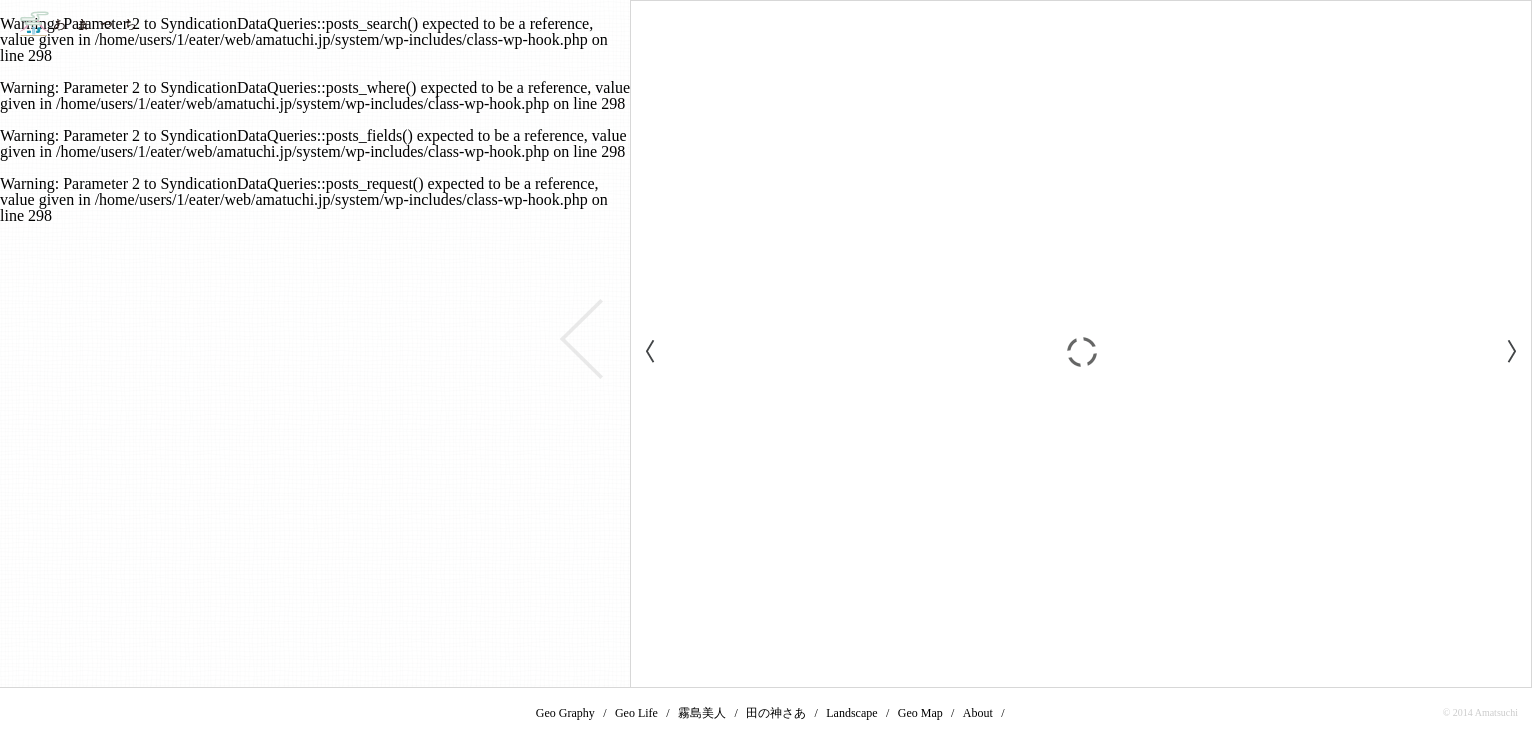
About (978, 713)
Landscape (851, 713)
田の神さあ (776, 713)
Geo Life (636, 713)
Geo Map (920, 713)
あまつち (77, 23)
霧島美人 (702, 713)
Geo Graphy (565, 713)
---
# What the task requires:
Output every line of the entries above exactly as it appears, including the coordinates, and leave the pictures out of the answer.

# Task output:
About (978, 713)
Landscape (851, 713)
田の神さあ (776, 713)
Geo Life (636, 713)
Geo Map (920, 713)
あまつち (77, 23)
霧島美人 (702, 713)
Geo Graphy (565, 713)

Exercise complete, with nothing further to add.